Over the past couple years the Capital Region Transportation Planning Board has hosted a series of public forums in metro Washington, D.C. (two in Virginia, two in Maryland, one in the District) to gauge local support for congestion strategies. A couple weeks ago, the board released its general conclusions [PDF]. As you might expect, pretty much everyone in the Beltway area considers traffic a major problem. When it comes to potential solutions, however, they're far less unified or convinced.
At each forum, attendees learned the extent of the region's congestion trouble and got a primer on three options for reducing it. The first idea was highway pricing: interstate toll lanes whose revenue would go toward better bus service in the corridor. The second was mileage pricing: a per-mile fee that could reduce traffic by charging more on the most congested roads. The third was standard congestion pricing: paying a fee to enter a high-traffic zone.
Option 1, highway pricing, got the most support. People liked that it was optional — you could still drive in non-toll lanes if you wanted — though they had some equity concerns. Option 2, a mileage system, got the least support, on account of seeming invasive and complicated. ("The phrase 'big brother' was repeated frequently," according to the board.) Option 3, congestion pricing, got considerable support, but many people remained doubtful it would actually work.
With or without knowing it, metro D.C. residents more or less echoed the standard reactions to these various proposals. The impact of H.O.T. lanes on low-income workers has long been a concern. Privacy issues are holding back V.M.T. programs in a general sense. Meanwhile congestion pricing has never made it in the United States — despite being the best hope for reducing traffic in the eyes of many experts — in part because people aren't convinced it makes a difference.
The funny thing about opposition to pricing programs is how quickly it dissolves in the face of success. In Stockholm, home to the world's most successful pricing zone, public opinion shifted from 70 percent opposed to 70 percent in favor in just a few years. Not only did people begin to love the program, they forget they were the same people who used to hate it.
What the Washington forums showed was that some of this initial doubt can be addressed through public education.

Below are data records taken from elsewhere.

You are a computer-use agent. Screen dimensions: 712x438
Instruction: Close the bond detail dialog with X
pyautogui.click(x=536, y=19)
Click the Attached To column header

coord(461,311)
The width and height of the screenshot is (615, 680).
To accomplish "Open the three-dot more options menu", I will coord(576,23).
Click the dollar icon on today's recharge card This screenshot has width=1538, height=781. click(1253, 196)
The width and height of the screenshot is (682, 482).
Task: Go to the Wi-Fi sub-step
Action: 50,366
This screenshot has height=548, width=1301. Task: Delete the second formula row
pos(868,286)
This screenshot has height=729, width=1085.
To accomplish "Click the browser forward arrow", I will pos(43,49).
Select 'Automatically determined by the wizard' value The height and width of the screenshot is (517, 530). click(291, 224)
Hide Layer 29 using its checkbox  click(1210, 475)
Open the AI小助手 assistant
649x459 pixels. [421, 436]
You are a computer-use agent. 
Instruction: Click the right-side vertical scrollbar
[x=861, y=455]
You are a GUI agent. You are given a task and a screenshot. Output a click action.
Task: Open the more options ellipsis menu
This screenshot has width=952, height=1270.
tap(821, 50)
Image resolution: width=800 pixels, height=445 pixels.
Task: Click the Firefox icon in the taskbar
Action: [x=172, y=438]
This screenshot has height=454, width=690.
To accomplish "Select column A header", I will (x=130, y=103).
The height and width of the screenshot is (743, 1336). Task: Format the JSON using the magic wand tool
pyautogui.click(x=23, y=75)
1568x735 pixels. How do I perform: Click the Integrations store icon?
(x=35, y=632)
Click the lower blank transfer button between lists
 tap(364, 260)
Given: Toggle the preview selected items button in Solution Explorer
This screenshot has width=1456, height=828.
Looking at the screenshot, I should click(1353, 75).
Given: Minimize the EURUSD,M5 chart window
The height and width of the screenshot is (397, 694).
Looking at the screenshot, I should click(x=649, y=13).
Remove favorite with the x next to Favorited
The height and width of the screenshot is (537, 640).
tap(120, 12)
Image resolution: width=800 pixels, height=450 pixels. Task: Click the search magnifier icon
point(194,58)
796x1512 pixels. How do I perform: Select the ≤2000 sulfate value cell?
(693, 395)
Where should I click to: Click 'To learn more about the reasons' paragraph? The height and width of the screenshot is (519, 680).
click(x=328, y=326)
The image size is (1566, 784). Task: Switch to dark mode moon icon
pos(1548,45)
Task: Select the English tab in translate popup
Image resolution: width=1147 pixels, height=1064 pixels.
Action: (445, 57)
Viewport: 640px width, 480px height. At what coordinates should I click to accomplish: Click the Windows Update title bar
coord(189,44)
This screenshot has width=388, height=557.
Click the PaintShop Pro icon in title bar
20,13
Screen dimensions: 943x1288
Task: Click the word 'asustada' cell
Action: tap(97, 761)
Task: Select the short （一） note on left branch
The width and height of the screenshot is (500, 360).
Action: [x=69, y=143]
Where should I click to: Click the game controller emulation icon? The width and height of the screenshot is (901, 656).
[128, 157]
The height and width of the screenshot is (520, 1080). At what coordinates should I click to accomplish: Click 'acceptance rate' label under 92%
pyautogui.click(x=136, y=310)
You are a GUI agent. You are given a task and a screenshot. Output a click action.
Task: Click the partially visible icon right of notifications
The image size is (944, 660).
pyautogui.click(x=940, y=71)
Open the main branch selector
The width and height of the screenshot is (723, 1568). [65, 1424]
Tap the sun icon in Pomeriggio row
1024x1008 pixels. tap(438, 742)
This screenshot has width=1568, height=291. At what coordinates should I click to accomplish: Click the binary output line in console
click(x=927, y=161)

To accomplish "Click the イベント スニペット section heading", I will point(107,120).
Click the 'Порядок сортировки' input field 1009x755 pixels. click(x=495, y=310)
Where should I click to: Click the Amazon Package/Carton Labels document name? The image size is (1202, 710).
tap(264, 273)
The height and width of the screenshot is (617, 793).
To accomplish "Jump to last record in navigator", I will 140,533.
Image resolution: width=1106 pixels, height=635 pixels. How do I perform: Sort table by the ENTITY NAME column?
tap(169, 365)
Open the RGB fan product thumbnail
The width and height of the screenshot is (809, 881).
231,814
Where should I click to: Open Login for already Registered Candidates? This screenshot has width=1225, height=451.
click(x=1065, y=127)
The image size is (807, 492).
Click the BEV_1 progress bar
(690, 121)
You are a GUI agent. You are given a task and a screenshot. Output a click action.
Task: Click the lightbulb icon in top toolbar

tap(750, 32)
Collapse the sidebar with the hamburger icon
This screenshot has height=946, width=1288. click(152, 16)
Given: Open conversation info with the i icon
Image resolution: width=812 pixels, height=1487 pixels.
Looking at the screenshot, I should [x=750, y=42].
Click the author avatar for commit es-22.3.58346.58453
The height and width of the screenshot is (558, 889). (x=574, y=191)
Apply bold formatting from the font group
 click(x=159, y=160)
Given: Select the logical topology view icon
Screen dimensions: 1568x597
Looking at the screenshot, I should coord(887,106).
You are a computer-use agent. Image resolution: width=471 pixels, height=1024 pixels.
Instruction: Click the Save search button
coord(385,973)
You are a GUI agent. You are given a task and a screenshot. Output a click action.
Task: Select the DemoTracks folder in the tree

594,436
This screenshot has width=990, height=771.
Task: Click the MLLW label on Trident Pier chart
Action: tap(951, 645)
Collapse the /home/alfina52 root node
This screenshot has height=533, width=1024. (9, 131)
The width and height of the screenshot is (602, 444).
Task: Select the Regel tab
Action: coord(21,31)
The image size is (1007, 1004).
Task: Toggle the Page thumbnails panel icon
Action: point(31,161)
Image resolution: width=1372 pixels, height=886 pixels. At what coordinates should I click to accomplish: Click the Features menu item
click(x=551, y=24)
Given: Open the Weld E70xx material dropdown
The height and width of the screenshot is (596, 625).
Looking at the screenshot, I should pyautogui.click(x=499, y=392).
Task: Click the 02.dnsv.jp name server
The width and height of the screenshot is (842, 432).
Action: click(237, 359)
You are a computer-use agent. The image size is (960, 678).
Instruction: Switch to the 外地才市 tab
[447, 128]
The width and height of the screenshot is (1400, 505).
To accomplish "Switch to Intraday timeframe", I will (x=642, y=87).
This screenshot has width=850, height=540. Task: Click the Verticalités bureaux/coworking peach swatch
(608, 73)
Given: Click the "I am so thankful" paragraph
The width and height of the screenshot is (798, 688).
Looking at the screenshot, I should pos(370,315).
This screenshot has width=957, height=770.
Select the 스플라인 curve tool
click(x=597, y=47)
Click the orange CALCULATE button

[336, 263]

When forum participants were asked how receptive they were to congestion programs, before the start of each session, only 39 percent thought they were reasonable ways to resolve the traffic problem. By the end of the session, however, that figure had jumped to nearly half. (Having said that, opposition also rose a bit from beginning to end.)
Transportation scholars are beginning to understand just how important public awareness is when it comes to congestion programs. A recent analysis of successful and unsuccessful pricing referenda around the world underscores this point. Uncertainty about the effectiveness of congestion pricing and a lack of information on the strategy were the two main reasons the public rejected losing ballots.
For that reason, the researchers who conducted this analysis (published in an upcoming issue of Transport Policy) recommend a two-step approach to gaining public support. First, present traffic forecasting models that explain the impact of congestion charges, and make them widely known. Second, implement a trial before the decision and give the public regular reports on its progress — especially signs of improved travel time.
Telling people traffic can decrease is one thing. Showing them is much, much better.